> What is needed
Find the line that contains "Task: Open Bekijk" in the entries below. Restate it and every line after it, word for word, with no pictures.

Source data
┄┄┄┄┄┄
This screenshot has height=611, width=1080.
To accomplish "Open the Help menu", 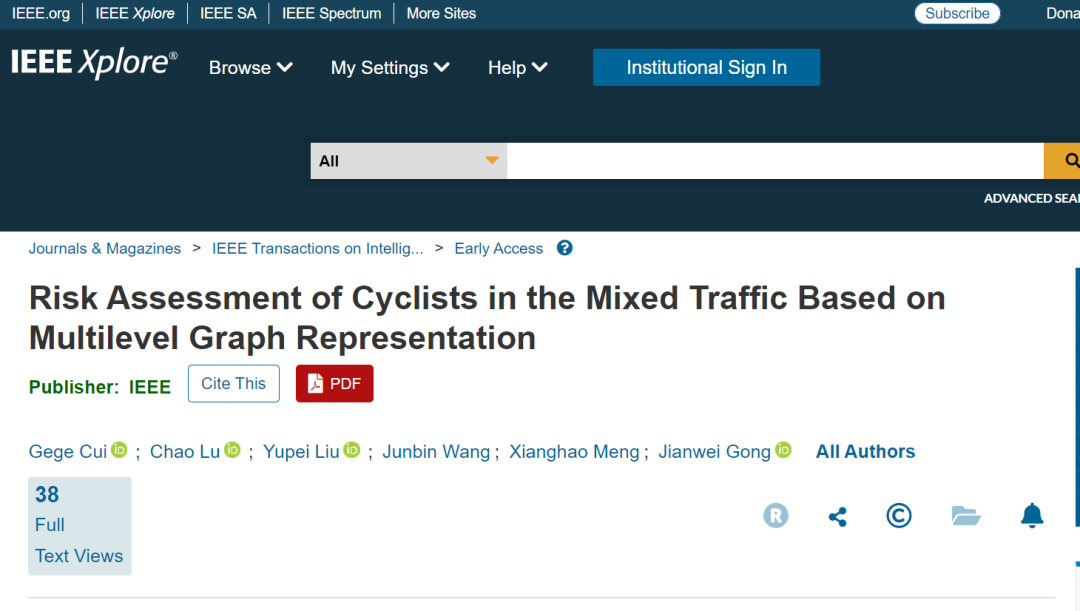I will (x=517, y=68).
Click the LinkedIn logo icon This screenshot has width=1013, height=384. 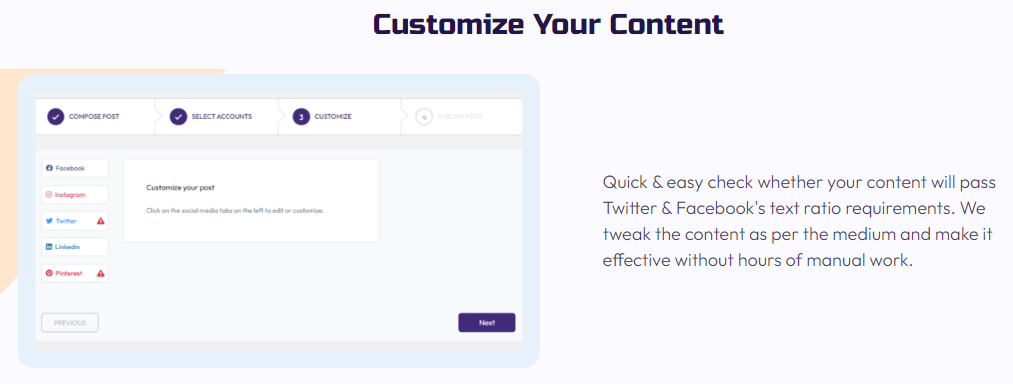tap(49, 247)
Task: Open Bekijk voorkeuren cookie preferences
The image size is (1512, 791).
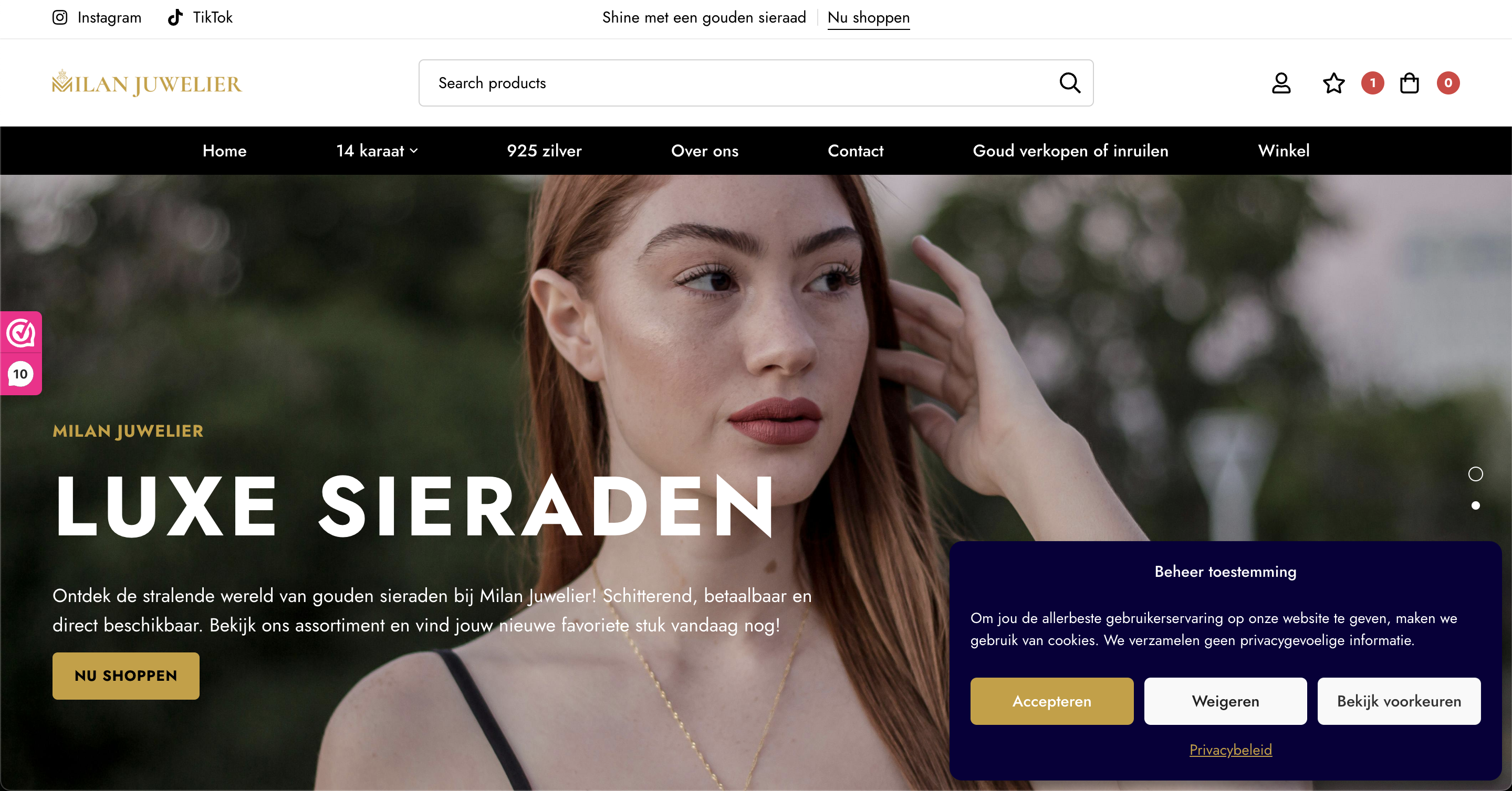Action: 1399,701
┄┄┄┄┄┄
> Answer to this problem
Task: Open Bekijk voorkeuren cookie preferences
The image size is (1512, 791).
Action: 1399,701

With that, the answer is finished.